Page »
This is a hot topic for some people right now.
What is your definition of these two terms?
Mariam-Webster says:
equity: justice according to natural law or right
(and several definitions relating to financial terms)
equality: he quality or state of being equal
equal: 1. of the same measure, quantity, amount, or number as another
2. regarding or affecting all objects in the same way
Note that I specifically included racial in the term. That is important.
I will begin by offering discussions that have been made recently.
Discussion A:
Equity is supporting outputs.
Equality is supporting inputs.
Discussion B:
Consider eyeglasses.
Equality is giving everyone the same kind of eyeglasses with the same prescription.
Equity is giving everyone the same kind of eyeglasses with the appropriate prescription.
Discussion C:
Equity is avoiding negative consequences to a given characteristic. For some definition of negative.
Equality is ignoring a given characteristic regardless of whether the characteristic has a negative consequence or not.
Discussion D:
Equality is asking everyone to get something off the top shelf regardless of the person’s height.
Equity is providing a step stool to shorter people such that everyone can reach to the same height.
Can you provide definitions to these two terms? More discussions may be helpful, but I am really trying to come up with generally accepted definitions.
I am posting in IMHO so opinions about which is “better” are quite acceptable, however I am really trying to find an agreed definition of the two terms before discussing which is better. Right now discussions I am part of haven’t been able to come up with a common definition. Definitions inevitably are given to support the conclusion, not clarify what is being discussed.

Supplied records »

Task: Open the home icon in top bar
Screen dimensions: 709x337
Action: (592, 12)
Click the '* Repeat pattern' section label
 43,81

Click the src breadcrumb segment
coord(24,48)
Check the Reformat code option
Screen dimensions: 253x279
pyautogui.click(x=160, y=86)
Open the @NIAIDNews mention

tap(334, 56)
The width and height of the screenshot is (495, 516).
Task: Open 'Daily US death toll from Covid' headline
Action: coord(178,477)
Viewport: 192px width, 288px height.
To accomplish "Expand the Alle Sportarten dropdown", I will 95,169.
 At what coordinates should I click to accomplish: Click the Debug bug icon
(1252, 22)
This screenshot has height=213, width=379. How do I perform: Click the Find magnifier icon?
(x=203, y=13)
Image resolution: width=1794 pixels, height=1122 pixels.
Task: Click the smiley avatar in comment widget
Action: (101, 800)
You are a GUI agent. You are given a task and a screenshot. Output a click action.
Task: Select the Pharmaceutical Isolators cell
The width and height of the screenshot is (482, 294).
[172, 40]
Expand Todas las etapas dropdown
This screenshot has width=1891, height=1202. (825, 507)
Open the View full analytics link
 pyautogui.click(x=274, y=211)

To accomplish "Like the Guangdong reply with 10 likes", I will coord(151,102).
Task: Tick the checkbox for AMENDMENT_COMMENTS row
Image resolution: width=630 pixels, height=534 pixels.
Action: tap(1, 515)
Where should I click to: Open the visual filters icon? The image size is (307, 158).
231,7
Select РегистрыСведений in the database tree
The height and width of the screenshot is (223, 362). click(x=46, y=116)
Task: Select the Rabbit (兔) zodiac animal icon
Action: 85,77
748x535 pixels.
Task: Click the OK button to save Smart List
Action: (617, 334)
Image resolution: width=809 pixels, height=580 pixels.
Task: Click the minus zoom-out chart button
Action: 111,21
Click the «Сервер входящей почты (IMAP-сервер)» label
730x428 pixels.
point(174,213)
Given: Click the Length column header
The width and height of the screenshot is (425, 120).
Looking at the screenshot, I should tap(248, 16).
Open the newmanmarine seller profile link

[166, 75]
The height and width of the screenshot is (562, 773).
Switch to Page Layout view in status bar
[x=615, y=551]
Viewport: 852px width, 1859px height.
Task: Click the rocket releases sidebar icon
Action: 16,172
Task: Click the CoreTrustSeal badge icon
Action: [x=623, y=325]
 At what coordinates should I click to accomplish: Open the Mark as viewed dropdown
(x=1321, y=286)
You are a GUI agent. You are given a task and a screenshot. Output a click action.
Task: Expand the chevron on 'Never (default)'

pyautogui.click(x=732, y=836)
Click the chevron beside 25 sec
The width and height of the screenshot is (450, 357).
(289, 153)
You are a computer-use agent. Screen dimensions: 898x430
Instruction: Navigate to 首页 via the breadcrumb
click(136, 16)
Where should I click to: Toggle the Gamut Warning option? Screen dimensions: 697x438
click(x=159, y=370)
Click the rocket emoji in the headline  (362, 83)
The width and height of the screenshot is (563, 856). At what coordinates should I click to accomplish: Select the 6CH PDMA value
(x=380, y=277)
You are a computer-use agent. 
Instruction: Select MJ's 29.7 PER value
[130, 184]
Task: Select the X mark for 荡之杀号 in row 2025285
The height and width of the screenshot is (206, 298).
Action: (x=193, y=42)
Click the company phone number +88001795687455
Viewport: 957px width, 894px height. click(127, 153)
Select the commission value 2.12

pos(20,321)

Your tasks »
a. Decide whether each statement agrees with the post on equity and equality. Answer yes or no for each, and quote the words from the post that settle it.
(i) In Discussion B, equity means giving everyone eyeglasses with the appropriate prescription.
(ii) In Discussion D, equality means providing a step stool to shorter people.
(iii) The writer says opinions about which term is better are not acceptable in the thread.
b. Name every labeled discussion that the post on equity and equality presents.
c. Write the next part of the post on equity and equality, picking up after its final sentence.

Answers to the exercise »
a.
(i) Yes: "Equity is giving everyone the same kind of eyeglasses with the appropriate prescription."
(ii) No: "Equality is asking everyone to get something off the top shelf regardless of the person’s height."
(iii) No: "opinions about which is “better” are quite acceptable"

b. Discussion A, Discussion B, Discussion C, Discussion D

c.
I see it as a form of handicapping, adding necessary modifiers to rebalance each input such that each output option would have a roughly equal chance of winning. Like if you had ten dice all weighted differently, identifying their statistical distribution and compensating for them by either shaving off or adding weights until each die was fair again. The end result would be that the numbers 1 through 6 would all have a roughly similar chance, but no one specific die or number would have a huge advantage.
Not a very succinct definition, I admit, more an explanation.
I don’t think of equality that way, and I only rarely hear of or think of the term equity. To me, equality is actual equality of opportunity taking into account all of the resources you may not have close to you or the money for as well as the prejudices you face. It is manifestly not some libertarian notion of non-interference masquerading as equality of opportunity.
I mainly hear the term “equity” in the context of “fairness” and “justice”, and what “equality” means to me mostly encompasses this. The only difference I can think of is that “equality” is mostly going-forward: to truly equalize things but not punish the guilty is not really “justice”.
Thus, in my opinion, the distinction between the two should only be drawn when there is a specific body to seek justice against, for instance, victims of active discrimination and redlining.
Let’s discuss desired outcomes and current situation for a moment. The ideal situation is that one’s physical traits as inherited from one’s recent-to-median ancestors don’t play any role in one’s life options, how one is viewed and treated informally let alone how the law treats one. That culture, e.g. the music one listens to and the food one eats and more important things like the values and priorities one holds, these are understood as cultural and historical and not innately attached to physiology. In short, that “race” is abandoned to lie discarded in the sidewalk as an anachronistic notion from the distant past, and that ethnicity is scrutinized with an awareness of ethnocentric notions of superiority, but that it’s okay to be proud of one’s heritage.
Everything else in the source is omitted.